Sedivy underlines such rhetoric through process and plus-minus composition, all the better to deconstruct it. In The Grand Faux Pas, 1985, he uses a simple wall-in-a-landscape motif to simultaneously explore history and his medium via overt signification. The canvas is divided horizontally by a long wall, which in turn is disrupted by four doorways, each representing a specific historical period. The use of doors and arches is significant insofar as they suggest thresholds onto new terrain, encouraging us to look beyond the mere surface symbology of the canvas. Each stretch of wall between the doorways is delineated in a different material and, by extension, painted in a different way Collaged strips of canvas and newspaper allude to decay; whitewashed bricks to the covering-up and remaking of history by succeeding generations; the pentimenti of picket fencing, to a long-lost innocence.

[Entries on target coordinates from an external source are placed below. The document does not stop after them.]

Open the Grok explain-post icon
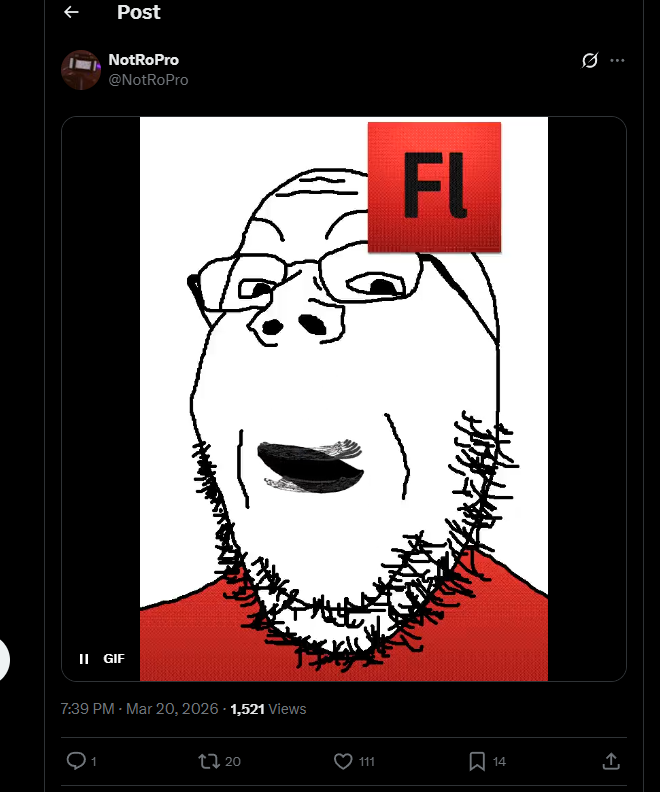 pos(589,61)
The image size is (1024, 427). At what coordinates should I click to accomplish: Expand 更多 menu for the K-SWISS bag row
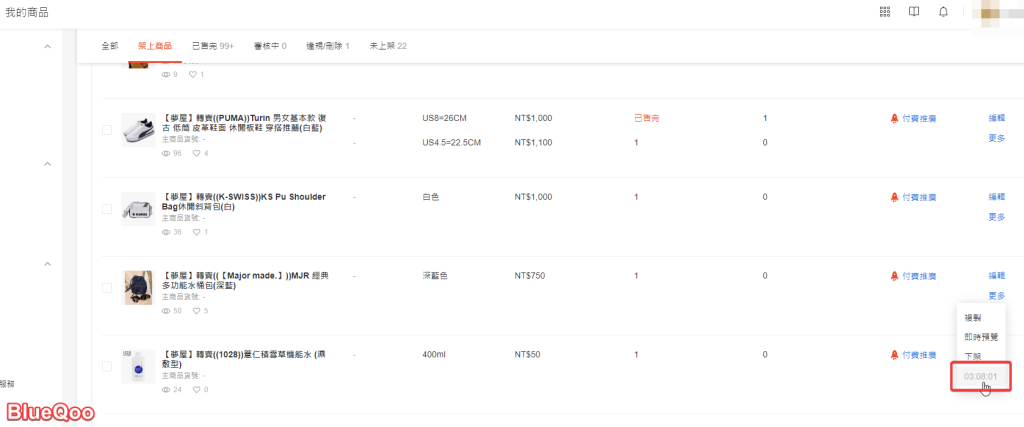pyautogui.click(x=996, y=217)
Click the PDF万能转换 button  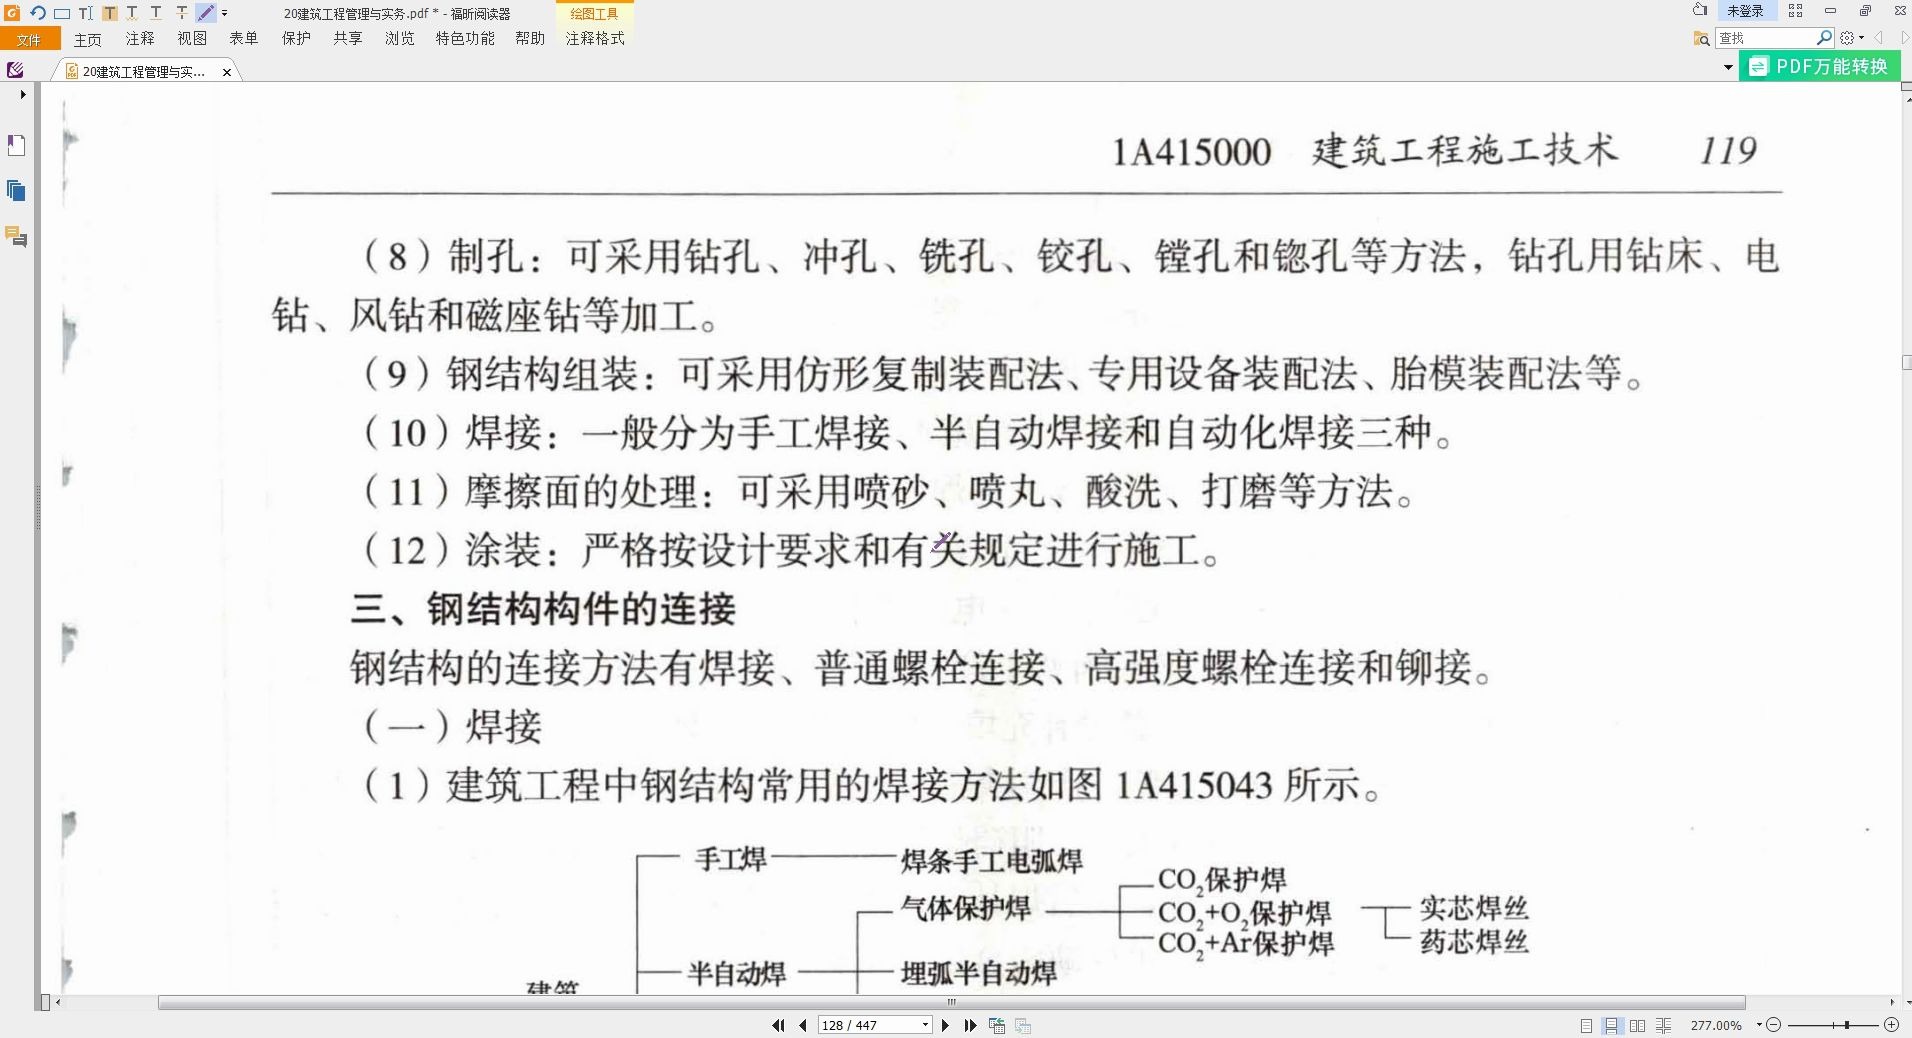(x=1820, y=65)
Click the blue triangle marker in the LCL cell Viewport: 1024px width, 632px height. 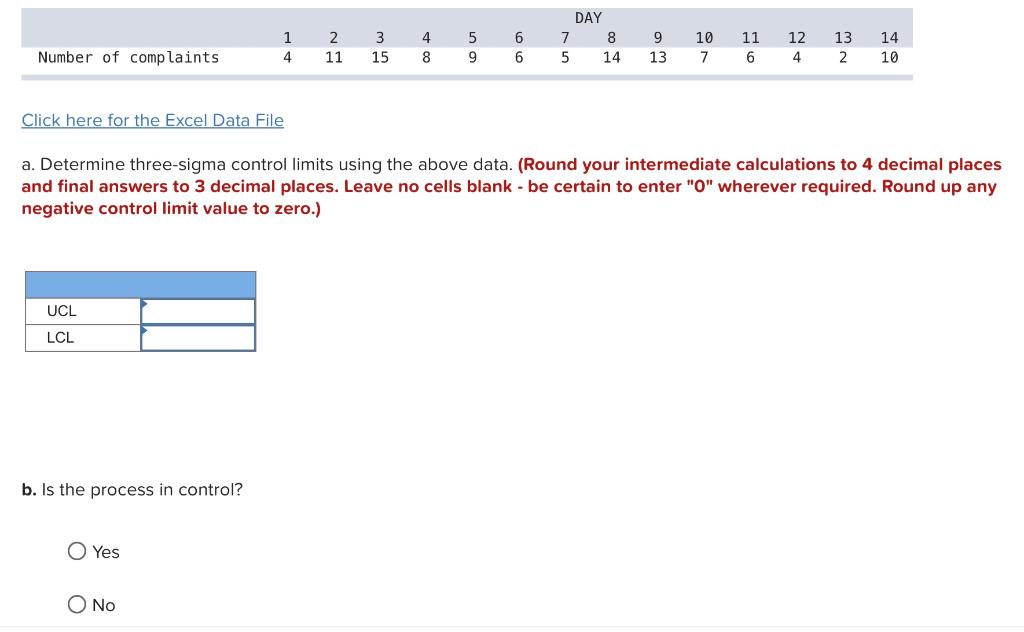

These are all subjective, often emotional responses to mere arrangements of forms in space. Sedivy self-consciously breaks down his canvases in much the same way a critic dissects a painting, film, or book. He points out our need to categorize, to order, and to interpret. That he achieves this with such bravura style and painterly resonance is a bonus, for Sedivy is one of those rare painters who exploits the mystification of his medium while giving away its secrets at the same time.